To run training, you will need to download a a few pre-processed datasets. Note that you will need ~250G of storage for all the data. If instead you want to re-run the preprocessing pipeline or processed your own raw data for training, please see the instructions at the bottom of this page.

  • The pre-processed RCSB (i.e PDB) structures:
wget https://boltz1.s3.us-east-2.amazonaws.com/rcsb_processed_targets.tar
tar -xf rcsb_processed_targets.tar
rm rcsb_processed_targets.tar
  • The pre-processed RCSB (i.e PDB) MSA's:
wget https://boltz1.s3.us-east-2.amazonaws.com/rcsb_processed_msa.tar
tar -xf rcsb_processed_msa.tar
rm rcsb_processed_msa.tar
  • The pre-processed OpenFold structures:
wget https://boltz1.s3.us-east-2.amazonaws.com/openfold_processed_targets.tar
tar -xf openfold_processed_targets.tar
rm openfold_processed_targets.tar
  • The pre-processed OpenFold MSA's:
wget https://boltz1.s3.us-east-2.amazonaws.com/openfold_processed_msa.tar
tar -xf openfold_processed_msa.tar
rm openfold_processed_msa.tar
  • The pre-computed symmetry files for ligands:
wget https://boltz1.s3.us-east-2.amazonaws.com/symmetry.pkl

Modify the configuration file

The training script requires a configuration file to run. This file specifies the paths to the data, the output directory, and other parameters of the data, model and training process.
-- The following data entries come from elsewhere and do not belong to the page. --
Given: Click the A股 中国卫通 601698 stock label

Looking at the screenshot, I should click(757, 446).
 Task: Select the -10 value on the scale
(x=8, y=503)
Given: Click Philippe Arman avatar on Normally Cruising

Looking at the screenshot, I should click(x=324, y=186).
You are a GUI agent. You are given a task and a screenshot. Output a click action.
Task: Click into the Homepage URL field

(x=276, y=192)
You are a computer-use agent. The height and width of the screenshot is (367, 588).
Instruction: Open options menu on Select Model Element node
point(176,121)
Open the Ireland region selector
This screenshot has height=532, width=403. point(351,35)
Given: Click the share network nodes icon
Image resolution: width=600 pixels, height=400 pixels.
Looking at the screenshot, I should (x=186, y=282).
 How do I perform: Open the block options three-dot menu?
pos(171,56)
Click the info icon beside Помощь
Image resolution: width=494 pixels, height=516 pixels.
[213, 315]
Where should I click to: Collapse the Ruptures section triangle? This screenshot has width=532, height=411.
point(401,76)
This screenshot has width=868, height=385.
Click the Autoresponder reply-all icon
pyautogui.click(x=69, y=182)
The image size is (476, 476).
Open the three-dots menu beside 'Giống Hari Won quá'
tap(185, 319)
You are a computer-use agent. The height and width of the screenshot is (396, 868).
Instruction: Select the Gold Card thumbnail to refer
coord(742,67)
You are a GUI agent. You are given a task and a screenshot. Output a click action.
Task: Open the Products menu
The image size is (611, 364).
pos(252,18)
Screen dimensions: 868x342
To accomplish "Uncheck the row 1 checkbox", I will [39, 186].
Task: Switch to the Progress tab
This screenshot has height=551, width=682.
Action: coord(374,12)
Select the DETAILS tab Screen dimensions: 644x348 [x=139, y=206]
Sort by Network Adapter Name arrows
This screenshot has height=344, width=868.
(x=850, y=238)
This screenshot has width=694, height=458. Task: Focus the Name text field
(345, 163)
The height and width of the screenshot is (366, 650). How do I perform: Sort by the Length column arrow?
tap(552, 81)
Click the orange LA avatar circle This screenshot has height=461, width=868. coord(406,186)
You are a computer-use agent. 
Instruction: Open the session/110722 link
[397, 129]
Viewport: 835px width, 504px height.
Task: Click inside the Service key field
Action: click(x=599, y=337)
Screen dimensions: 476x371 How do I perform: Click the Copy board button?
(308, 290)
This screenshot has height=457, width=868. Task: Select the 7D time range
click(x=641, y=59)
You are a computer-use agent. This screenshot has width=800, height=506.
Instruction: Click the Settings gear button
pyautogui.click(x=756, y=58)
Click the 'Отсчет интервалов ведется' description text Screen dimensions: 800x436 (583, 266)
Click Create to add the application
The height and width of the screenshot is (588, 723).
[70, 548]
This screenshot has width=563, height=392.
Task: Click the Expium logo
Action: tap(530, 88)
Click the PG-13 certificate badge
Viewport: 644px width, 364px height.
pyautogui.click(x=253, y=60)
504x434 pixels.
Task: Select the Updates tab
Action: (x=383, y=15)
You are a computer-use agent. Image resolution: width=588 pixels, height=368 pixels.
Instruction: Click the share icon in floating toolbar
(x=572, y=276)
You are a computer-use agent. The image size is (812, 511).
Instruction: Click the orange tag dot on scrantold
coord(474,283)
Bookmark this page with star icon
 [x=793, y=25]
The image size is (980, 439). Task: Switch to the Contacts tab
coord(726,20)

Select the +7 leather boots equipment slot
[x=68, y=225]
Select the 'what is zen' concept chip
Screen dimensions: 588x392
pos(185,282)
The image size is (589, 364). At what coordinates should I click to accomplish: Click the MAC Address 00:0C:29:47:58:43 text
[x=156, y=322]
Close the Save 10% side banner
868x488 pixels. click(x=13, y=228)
We provide under scripts/train/configs a template configuration file analogous to the one we used for training the structure model (structure.yaml) and the confidence model (confidence.yaml).

The following are the main parameters that you should modify in the configuration file to get the structure model to train:

trainer:
  devices: 1

output: SET_PATH_HERE                 # Path to the output directory  
resume: PATH_TO_CHECKPOINT_FILE       # Path to a checkpoint file to resume training from if any null otherwise

data:
  datasets:
    - _target_: boltz.data.module.training.DatasetConfig
      target_dir: PATH_TO_TARGETS_DIR       # Path to the directory containing the processed structure files
      msa_dir: PATH_TO_MSA_DIR              # Path to the directory containing the processed MSA files

  symmetries: PATH_TO_SYMMETRY_FILE      # Path to the file containing molecule the symmetry information
  max_tokens: 512                        # Maximum number of tokens in the input sequence
  max_atoms: 4608                        # Maximum number of atoms in the input structure

max_tokens and max_atoms are the maximum number of tokens and atoms in the crop. Depending on the size of the GPUs you are using (as well as the training speed desired), you may want to adjust these values. Other recommended values are 256 and 2304, or 384 and 3456 respectively.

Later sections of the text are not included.